It’s one of the most picture-perfect spots in the Kimberley, but there’s plenty to discover about this spectacular four-tiered waterfall, Mitchell Falls, and its surrounds.
Impress your fellow travellers with a few facts…
It’s located within the realm of a national park
There is a plethora of national parks in the Kimberley, including the well-known and well-travelled Purnululu National Park. But the one you’re heading to is called Mitchell River National Park, and it sure is beautiful. Located in the north Kimberley, the park borders the Timor Sea to the North, the Indian Ocean to the West, and Prince Regent National Park to the south. The protected, 115, 300ha national park is holds both cultural and spiritual significance for the Wunambal Aboriginal people. It also encompasses some of the most beautiful landscapes the region has to offer.
It’s a haven for plants and animals
Mitchell Falls National Park is a biologists’ dream with more than 220 bird species, 50 types of mammals and 88 types of amphibians and reptiles, including saltwater crocodiles. With patches of rainforest, lateritic-capped plains, and plenty of water, it is the perfect tropical, savannah habitat for trees, palms and shrubs. The birdlife is so great, the area forms part of Birdlife International’s Prince Regent and Mitchell River Important Bird Area.

WHAT YOU NEED TO DO
**1)** From the Mitchell Falls text, list each group of animals given a count, along with its count.
**2)** Write the next part of the Mitchell Falls text, starting after its last sentence.

DATA LISTING

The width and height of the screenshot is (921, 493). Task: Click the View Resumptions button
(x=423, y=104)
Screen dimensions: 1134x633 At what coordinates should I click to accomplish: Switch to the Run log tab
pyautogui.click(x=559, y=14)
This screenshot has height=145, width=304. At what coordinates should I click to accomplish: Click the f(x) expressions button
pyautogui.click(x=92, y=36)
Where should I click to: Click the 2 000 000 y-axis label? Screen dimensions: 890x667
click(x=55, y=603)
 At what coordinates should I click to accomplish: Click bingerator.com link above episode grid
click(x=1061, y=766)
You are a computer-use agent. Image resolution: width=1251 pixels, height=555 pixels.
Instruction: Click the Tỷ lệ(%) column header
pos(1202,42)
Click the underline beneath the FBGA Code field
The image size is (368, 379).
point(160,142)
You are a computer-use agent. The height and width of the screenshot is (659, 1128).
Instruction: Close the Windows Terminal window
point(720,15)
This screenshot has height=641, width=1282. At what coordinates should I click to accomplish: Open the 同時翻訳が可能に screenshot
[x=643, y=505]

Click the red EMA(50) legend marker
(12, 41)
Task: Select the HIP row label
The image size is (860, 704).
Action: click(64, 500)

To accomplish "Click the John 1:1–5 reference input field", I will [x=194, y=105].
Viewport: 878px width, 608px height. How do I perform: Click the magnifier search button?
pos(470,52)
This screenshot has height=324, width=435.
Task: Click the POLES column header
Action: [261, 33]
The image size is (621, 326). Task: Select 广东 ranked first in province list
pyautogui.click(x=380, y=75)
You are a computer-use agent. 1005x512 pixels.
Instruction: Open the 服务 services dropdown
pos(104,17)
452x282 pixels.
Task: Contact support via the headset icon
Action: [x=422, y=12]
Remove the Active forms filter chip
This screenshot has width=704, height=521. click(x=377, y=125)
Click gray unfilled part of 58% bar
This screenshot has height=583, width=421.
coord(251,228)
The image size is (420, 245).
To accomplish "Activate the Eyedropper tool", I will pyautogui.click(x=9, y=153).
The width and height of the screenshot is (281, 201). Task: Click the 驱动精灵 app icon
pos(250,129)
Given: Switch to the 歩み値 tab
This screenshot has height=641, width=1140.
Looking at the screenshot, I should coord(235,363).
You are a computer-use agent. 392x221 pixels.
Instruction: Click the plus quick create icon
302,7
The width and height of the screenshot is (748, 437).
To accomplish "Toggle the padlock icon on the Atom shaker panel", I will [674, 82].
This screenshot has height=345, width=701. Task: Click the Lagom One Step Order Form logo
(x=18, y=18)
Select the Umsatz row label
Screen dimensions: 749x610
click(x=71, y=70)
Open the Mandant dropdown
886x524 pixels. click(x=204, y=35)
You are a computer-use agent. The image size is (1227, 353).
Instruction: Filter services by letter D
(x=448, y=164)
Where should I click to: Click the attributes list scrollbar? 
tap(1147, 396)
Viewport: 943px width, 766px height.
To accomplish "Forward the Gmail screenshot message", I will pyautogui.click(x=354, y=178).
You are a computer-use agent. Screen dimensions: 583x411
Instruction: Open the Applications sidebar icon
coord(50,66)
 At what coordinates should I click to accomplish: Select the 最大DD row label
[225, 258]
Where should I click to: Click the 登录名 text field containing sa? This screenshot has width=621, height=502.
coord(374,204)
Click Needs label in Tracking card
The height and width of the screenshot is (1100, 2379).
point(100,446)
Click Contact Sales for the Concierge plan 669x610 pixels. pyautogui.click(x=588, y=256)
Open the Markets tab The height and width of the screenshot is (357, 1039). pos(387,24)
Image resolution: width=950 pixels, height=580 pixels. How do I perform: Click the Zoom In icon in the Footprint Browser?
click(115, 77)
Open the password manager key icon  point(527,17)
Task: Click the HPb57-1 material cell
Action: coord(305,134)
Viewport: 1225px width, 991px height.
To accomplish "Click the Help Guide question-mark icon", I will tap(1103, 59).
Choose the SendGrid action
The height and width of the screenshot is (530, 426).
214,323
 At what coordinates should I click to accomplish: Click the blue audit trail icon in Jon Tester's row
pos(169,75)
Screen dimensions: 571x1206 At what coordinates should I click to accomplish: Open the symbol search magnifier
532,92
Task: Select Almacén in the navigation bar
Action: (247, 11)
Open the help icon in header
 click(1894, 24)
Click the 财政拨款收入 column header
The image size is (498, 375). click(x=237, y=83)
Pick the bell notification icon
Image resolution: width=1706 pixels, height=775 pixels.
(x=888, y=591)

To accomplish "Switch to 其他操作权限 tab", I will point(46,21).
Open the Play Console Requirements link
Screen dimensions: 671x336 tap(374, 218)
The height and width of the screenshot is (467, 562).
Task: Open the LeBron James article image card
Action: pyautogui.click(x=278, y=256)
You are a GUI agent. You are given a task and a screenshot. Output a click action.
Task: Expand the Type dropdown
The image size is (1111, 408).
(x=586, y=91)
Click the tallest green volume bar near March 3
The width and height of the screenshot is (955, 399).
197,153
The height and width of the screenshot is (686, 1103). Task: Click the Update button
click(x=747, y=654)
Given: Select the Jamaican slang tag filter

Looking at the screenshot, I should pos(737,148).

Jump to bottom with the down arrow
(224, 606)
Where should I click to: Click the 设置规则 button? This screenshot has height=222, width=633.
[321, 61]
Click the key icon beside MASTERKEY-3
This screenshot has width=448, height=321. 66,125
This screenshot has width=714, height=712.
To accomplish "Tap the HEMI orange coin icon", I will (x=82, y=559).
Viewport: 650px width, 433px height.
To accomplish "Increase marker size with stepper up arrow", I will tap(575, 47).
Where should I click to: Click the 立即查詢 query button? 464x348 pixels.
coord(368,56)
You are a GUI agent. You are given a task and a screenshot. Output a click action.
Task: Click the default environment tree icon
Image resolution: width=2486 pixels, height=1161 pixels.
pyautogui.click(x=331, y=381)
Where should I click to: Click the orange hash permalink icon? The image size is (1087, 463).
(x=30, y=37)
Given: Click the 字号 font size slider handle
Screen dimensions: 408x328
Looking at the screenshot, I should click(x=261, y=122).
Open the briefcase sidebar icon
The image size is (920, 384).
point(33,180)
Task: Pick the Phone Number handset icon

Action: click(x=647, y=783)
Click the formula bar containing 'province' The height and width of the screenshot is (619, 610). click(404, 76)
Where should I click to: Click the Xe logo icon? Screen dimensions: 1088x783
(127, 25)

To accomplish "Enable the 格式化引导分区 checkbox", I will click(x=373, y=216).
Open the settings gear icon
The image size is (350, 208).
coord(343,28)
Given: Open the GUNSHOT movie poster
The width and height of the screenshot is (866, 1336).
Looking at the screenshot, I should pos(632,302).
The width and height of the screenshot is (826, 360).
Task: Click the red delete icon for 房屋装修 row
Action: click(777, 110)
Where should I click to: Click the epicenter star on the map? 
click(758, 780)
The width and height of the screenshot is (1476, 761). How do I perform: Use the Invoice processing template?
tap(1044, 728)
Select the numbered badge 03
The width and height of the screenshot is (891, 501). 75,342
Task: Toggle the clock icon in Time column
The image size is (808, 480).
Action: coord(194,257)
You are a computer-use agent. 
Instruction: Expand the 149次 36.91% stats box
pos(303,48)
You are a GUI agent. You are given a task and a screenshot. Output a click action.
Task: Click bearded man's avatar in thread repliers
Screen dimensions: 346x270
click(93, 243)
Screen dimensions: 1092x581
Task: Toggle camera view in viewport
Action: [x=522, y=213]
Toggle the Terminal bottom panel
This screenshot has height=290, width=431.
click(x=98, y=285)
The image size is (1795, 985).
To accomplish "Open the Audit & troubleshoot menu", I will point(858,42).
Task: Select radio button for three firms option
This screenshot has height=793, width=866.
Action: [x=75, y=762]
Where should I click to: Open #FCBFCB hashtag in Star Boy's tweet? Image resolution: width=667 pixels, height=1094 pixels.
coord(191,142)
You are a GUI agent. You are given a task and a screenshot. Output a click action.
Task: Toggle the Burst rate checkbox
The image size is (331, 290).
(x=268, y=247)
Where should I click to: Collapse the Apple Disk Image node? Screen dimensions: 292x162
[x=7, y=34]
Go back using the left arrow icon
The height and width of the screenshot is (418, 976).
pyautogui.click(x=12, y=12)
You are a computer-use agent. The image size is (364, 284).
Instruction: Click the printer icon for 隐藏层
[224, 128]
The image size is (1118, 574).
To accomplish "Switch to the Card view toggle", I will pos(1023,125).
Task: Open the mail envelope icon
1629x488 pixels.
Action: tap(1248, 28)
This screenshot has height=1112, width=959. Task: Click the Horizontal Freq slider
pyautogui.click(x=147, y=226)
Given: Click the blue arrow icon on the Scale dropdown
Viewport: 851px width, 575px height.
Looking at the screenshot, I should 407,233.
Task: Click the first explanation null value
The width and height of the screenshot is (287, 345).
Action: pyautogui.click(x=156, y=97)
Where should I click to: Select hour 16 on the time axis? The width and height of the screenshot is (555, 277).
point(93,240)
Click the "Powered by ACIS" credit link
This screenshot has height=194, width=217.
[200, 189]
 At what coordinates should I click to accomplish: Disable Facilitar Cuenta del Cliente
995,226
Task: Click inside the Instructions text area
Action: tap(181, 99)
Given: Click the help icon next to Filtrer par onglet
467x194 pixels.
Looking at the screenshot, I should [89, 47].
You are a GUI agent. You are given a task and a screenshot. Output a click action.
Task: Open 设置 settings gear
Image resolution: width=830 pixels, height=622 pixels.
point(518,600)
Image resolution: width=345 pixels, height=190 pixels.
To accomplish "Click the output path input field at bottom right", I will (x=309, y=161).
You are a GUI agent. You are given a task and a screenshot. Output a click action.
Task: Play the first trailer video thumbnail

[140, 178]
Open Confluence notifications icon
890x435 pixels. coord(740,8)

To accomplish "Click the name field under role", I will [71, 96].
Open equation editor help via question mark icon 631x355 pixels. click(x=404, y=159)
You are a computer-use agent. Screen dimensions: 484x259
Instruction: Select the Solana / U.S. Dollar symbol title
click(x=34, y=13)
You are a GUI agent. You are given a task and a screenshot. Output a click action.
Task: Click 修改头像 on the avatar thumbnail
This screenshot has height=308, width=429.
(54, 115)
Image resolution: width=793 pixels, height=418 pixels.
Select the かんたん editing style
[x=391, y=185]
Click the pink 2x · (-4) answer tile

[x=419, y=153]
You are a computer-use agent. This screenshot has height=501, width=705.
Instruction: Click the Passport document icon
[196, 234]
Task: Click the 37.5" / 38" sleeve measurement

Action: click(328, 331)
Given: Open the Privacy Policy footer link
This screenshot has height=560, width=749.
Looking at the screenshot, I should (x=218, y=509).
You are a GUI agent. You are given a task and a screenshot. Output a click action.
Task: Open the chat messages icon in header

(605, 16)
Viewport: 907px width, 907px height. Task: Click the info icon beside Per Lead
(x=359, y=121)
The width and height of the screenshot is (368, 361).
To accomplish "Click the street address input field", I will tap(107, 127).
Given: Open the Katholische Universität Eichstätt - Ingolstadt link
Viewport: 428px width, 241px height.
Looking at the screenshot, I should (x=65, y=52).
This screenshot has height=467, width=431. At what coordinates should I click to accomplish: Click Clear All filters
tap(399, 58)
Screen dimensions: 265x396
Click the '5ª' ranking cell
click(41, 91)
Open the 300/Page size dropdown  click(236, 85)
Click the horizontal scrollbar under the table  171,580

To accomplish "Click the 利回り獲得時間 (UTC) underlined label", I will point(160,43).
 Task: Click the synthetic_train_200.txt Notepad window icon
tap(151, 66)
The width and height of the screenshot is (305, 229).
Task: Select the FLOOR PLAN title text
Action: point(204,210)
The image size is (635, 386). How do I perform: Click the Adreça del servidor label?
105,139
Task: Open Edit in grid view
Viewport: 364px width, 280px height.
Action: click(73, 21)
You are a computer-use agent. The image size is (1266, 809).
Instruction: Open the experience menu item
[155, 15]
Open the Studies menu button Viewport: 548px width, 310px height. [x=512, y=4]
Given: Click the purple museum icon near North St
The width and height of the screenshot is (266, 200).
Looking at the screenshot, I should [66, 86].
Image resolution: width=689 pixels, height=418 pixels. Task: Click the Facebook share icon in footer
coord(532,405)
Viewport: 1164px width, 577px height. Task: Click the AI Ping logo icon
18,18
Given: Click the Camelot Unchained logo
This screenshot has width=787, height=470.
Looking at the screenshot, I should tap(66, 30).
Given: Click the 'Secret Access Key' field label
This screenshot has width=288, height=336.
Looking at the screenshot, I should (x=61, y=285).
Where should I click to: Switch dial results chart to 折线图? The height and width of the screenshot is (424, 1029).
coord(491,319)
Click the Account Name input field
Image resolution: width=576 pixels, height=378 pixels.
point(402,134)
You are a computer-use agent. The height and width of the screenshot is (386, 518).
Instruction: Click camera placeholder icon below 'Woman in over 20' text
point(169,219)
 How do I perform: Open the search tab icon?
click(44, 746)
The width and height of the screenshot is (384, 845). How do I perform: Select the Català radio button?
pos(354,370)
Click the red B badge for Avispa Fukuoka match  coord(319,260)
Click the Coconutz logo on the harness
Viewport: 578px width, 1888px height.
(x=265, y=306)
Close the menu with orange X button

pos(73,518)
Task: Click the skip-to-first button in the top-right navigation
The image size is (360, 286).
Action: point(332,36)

ANSWERS TO THE TASKS
**1)**
- Bird species: more than 220
- Mammals: 50 types
- Amphibians and reptiles: 88 types

**2)**
There’s more than one waterfall to see
Mitchell Falls’ stunning series of waterfalls is widely considered the main attraction, but if you’re looking for raw beauty, there’s plenty more to see. Mitchell Falls flights are the best way to take in all this location has to offer. At the Mitchell Falls, you will see another waterfall to the left. This is Mertens Gorge, Mitchell Falls’ neighbour, and its narrow and dramatic drop makes it an impressive sight. There’s also nearby Little Merten’s Falls, which features a range of rock ledges, pools and shady locations to cool down. Surveyors Pool is located further north. It’s a good idea to research walking trails and have a good understanding of distances and conditions before setting out to explore.
The traditional owners live here
This remote part of the Kimberley contains thousands of ancient rock art sites and has been a location of great significance to the Wunambal people for thousands of years. The site, called Ngauwudu, in the native language became a national park in the year 2000. The Wunambal people are the joint managers of the park and work closely with Department of Parks and Wildlife. The Wunambal Gaambera people believe if their country is healthy, they will be healthy. There are also two other groups of Aboriginal people with lands located at the park – the Ngarinyin and Worrowa people.
Saltwater crocodiles inhabit the area … but there are still (some) safe spots to swim
The Kimberley is crocodile country, and dangerous saltwater crocodiles inhabit the waters at Mitchell Falls – even if you can’t see them. The saltwater or estuarine crocodile is one of two species in Western Australia and the largest living reptile. But there are some spots to swim above the 4 tiered waterfall. Your pilot will tell you more.